Problem — From the records beneath, determine how many lines contain "computer" and report only that figure.

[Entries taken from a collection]
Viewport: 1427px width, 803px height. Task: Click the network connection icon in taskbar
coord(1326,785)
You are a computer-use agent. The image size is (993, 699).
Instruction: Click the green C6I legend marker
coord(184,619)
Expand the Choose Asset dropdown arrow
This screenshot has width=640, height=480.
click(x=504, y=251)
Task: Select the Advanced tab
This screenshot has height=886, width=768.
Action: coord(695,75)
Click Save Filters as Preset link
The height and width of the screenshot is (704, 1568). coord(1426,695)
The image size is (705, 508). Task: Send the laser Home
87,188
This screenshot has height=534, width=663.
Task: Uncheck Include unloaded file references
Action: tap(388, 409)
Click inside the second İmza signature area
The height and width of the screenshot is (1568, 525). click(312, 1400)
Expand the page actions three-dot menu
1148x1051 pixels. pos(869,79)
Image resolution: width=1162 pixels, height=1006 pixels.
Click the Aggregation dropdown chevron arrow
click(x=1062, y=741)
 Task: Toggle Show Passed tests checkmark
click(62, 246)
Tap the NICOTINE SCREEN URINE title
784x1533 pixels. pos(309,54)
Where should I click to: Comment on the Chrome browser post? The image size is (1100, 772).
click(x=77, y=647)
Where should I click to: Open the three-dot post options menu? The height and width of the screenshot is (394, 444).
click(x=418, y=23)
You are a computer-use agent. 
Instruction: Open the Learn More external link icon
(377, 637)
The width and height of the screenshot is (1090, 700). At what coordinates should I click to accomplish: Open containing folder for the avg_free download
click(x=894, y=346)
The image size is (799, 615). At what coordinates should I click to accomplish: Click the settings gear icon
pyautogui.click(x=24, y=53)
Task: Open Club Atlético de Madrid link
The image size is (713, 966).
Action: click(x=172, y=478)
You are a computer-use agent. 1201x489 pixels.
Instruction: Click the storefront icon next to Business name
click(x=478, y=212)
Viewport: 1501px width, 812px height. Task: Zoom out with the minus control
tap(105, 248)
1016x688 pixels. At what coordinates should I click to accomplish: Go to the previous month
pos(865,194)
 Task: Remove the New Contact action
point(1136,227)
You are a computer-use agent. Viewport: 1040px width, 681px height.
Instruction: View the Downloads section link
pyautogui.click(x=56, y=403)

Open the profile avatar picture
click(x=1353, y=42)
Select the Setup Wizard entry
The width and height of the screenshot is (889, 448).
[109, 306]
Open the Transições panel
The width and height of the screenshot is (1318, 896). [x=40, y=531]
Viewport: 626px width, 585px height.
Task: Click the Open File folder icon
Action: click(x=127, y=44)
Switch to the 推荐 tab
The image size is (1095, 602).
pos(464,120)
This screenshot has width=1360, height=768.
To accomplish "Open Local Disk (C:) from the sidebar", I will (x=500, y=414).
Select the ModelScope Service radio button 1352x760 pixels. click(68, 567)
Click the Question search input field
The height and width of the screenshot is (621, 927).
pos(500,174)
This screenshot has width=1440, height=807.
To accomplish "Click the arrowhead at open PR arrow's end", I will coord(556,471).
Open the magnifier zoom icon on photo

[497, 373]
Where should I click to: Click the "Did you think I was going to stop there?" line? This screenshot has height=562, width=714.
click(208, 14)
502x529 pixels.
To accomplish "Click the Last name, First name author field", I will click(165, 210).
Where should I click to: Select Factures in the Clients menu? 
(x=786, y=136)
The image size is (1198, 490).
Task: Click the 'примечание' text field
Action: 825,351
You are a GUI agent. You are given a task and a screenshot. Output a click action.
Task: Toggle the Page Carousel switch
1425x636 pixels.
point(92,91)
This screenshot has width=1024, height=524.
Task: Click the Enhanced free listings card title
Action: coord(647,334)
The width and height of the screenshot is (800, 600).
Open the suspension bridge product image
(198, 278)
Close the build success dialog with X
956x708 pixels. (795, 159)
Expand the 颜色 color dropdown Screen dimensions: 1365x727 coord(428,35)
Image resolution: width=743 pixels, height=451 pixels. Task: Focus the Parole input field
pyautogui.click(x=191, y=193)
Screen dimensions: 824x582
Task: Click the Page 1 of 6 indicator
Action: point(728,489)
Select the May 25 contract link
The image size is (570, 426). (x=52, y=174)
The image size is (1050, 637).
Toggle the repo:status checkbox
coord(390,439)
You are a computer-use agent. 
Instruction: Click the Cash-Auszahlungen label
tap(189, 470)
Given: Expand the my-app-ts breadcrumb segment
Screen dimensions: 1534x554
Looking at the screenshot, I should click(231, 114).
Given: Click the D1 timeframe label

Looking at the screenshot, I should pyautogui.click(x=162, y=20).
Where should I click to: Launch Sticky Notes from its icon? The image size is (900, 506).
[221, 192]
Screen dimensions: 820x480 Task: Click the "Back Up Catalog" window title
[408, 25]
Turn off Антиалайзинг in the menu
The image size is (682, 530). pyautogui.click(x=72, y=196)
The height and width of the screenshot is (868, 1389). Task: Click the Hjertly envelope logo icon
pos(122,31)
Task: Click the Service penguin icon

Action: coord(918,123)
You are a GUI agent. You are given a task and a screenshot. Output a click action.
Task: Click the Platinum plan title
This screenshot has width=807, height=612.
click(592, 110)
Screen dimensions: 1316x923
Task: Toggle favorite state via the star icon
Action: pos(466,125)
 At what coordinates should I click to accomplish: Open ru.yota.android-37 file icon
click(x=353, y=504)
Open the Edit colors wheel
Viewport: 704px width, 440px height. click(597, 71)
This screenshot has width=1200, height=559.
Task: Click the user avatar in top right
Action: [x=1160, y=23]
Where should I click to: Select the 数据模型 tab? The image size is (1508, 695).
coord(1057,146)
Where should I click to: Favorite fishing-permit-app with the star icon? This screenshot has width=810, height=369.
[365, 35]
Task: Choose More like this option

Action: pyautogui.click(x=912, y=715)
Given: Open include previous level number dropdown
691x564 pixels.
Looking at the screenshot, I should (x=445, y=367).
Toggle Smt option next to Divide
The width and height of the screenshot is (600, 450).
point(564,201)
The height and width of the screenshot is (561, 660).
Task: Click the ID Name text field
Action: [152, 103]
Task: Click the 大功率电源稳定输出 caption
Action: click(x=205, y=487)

Answer for this exercise — 5